**Recorded data**
━━━━
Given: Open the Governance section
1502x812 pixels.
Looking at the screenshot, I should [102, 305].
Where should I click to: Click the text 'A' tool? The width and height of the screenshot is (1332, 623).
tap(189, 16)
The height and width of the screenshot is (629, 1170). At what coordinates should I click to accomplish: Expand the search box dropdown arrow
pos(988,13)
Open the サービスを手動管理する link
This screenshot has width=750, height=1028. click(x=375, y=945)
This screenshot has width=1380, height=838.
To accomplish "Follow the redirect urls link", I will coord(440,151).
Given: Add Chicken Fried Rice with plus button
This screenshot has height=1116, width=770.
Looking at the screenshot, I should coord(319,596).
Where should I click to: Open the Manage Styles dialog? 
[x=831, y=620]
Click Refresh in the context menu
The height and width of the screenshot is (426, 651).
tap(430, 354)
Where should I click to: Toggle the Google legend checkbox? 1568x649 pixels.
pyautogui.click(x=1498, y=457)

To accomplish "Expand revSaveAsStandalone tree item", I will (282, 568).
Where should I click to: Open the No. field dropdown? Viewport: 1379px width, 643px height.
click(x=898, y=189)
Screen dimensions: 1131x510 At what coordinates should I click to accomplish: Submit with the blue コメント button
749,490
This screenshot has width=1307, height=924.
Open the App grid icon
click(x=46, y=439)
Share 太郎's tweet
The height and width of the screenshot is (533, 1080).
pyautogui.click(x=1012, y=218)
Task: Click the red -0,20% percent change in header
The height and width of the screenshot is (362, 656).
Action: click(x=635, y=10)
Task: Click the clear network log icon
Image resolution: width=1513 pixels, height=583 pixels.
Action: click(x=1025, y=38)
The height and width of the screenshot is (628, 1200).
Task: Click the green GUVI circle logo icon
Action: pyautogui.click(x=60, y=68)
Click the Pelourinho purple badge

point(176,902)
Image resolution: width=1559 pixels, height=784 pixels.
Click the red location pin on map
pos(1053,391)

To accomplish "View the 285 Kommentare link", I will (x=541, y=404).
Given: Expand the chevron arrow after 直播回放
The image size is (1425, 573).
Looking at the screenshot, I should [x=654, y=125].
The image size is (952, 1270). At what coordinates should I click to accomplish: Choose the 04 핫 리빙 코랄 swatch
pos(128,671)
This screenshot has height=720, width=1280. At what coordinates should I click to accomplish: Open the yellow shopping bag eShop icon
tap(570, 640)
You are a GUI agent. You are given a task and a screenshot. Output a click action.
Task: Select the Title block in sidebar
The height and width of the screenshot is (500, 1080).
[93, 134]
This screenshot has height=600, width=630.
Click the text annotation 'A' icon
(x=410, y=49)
━━━━
**Required work**
An exact repetition of all the entries is required.

**Result of the task**
Given: Open the Governance section
1502x812 pixels.
Looking at the screenshot, I should [102, 305].
Where should I click to: Click the text 'A' tool? The width and height of the screenshot is (1332, 623).
tap(189, 16)
The height and width of the screenshot is (629, 1170). At what coordinates should I click to accomplish: Expand the search box dropdown arrow
pos(988,13)
Open the サービスを手動管理する link
This screenshot has width=750, height=1028. click(x=375, y=945)
This screenshot has width=1380, height=838.
To accomplish "Follow the redirect urls link", I will coord(440,151).
Given: Add Chicken Fried Rice with plus button
This screenshot has height=1116, width=770.
Looking at the screenshot, I should coord(319,596).
Where should I click to: Open the Manage Styles dialog? 
[x=831, y=620]
Click Refresh in the context menu
The height and width of the screenshot is (426, 651).
tap(430, 354)
Where should I click to: Toggle the Google legend checkbox? 1568x649 pixels.
pyautogui.click(x=1498, y=457)

To accomplish "Expand revSaveAsStandalone tree item", I will (282, 568).
Where should I click to: Open the No. field dropdown? Viewport: 1379px width, 643px height.
click(x=898, y=189)
Screen dimensions: 1131x510 At what coordinates should I click to accomplish: Submit with the blue コメント button
749,490
This screenshot has width=1307, height=924.
Open the App grid icon
click(x=46, y=439)
Share 太郎's tweet
The height and width of the screenshot is (533, 1080).
pyautogui.click(x=1012, y=218)
Task: Click the red -0,20% percent change in header
The height and width of the screenshot is (362, 656).
Action: click(x=635, y=10)
Task: Click the clear network log icon
Image resolution: width=1513 pixels, height=583 pixels.
Action: click(x=1025, y=38)
The height and width of the screenshot is (628, 1200).
Task: Click the green GUVI circle logo icon
Action: pyautogui.click(x=60, y=68)
Click the Pelourinho purple badge

point(176,902)
Image resolution: width=1559 pixels, height=784 pixels.
Click the red location pin on map
pos(1053,391)

To accomplish "View the 285 Kommentare link", I will (x=541, y=404).
Given: Expand the chevron arrow after 直播回放
The image size is (1425, 573).
Looking at the screenshot, I should [x=654, y=125].
The image size is (952, 1270). At what coordinates should I click to accomplish: Choose the 04 핫 리빙 코랄 swatch
pos(128,671)
This screenshot has height=720, width=1280. At what coordinates should I click to accomplish: Open the yellow shopping bag eShop icon
tap(570, 640)
You are a GUI agent. You are given a task and a screenshot. Output a click action.
Task: Select the Title block in sidebar
The height and width of the screenshot is (500, 1080).
[93, 134]
This screenshot has height=600, width=630.
Click the text annotation 'A' icon
(x=410, y=49)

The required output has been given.